------ SUPPLIED MATERIAL ------

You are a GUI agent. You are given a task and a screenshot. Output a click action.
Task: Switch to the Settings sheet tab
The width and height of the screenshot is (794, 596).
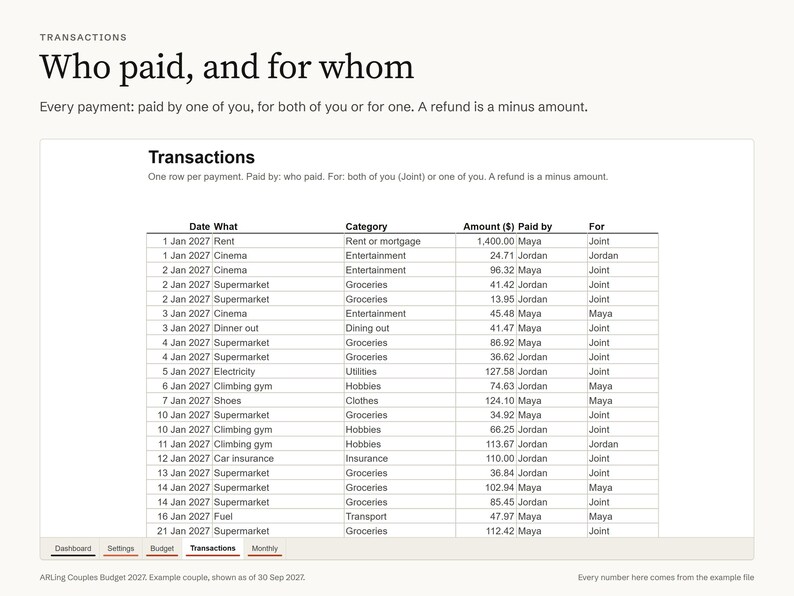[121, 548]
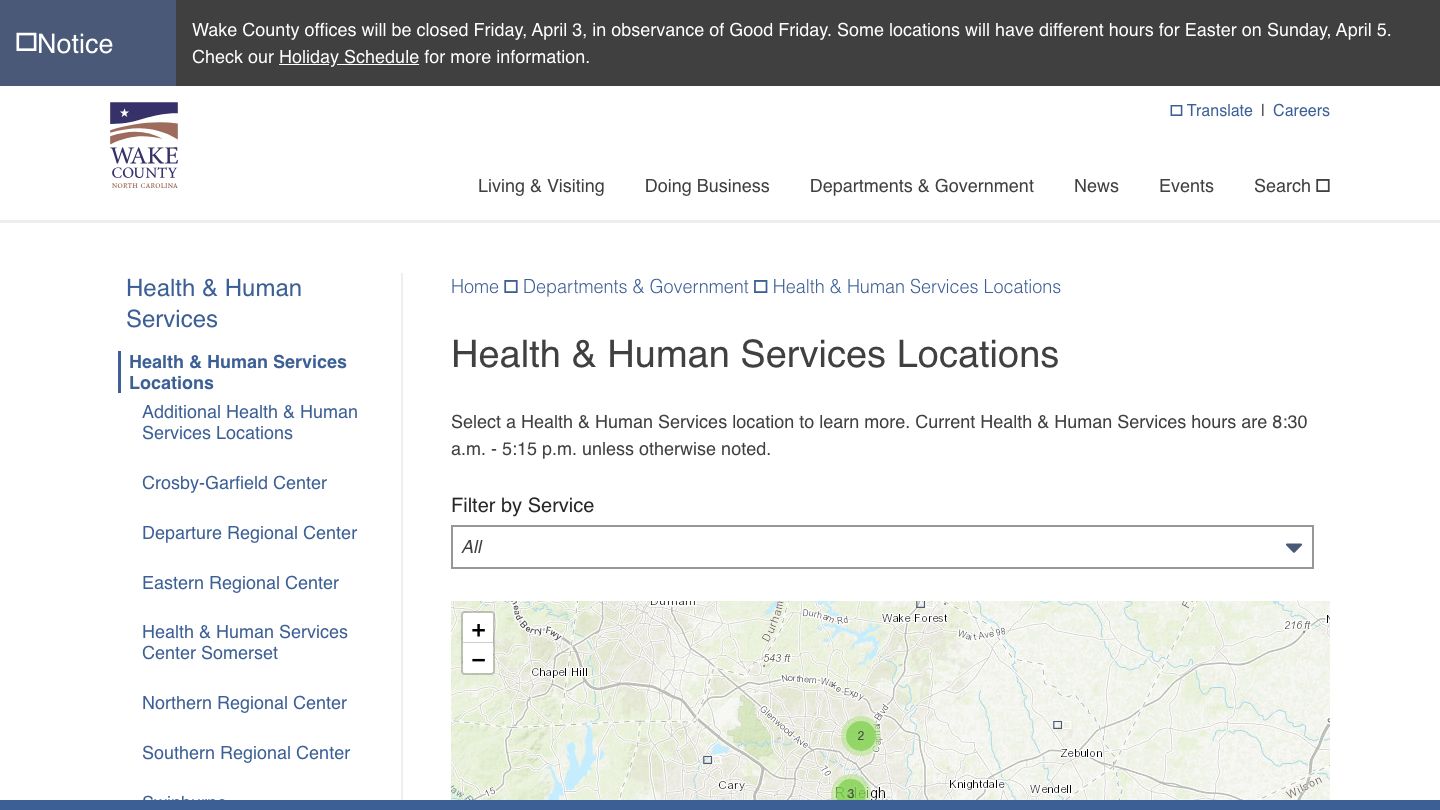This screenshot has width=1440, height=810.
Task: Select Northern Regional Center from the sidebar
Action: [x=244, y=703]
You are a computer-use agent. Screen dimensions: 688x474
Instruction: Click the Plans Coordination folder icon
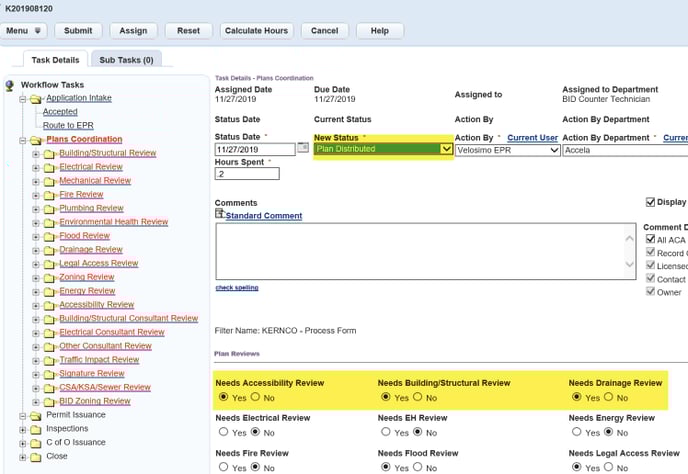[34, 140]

------

*ACTIVITY*
Across the preceding material, how many lines contain the word "agent"? State the number alone.

*ANSWER SPACE*
2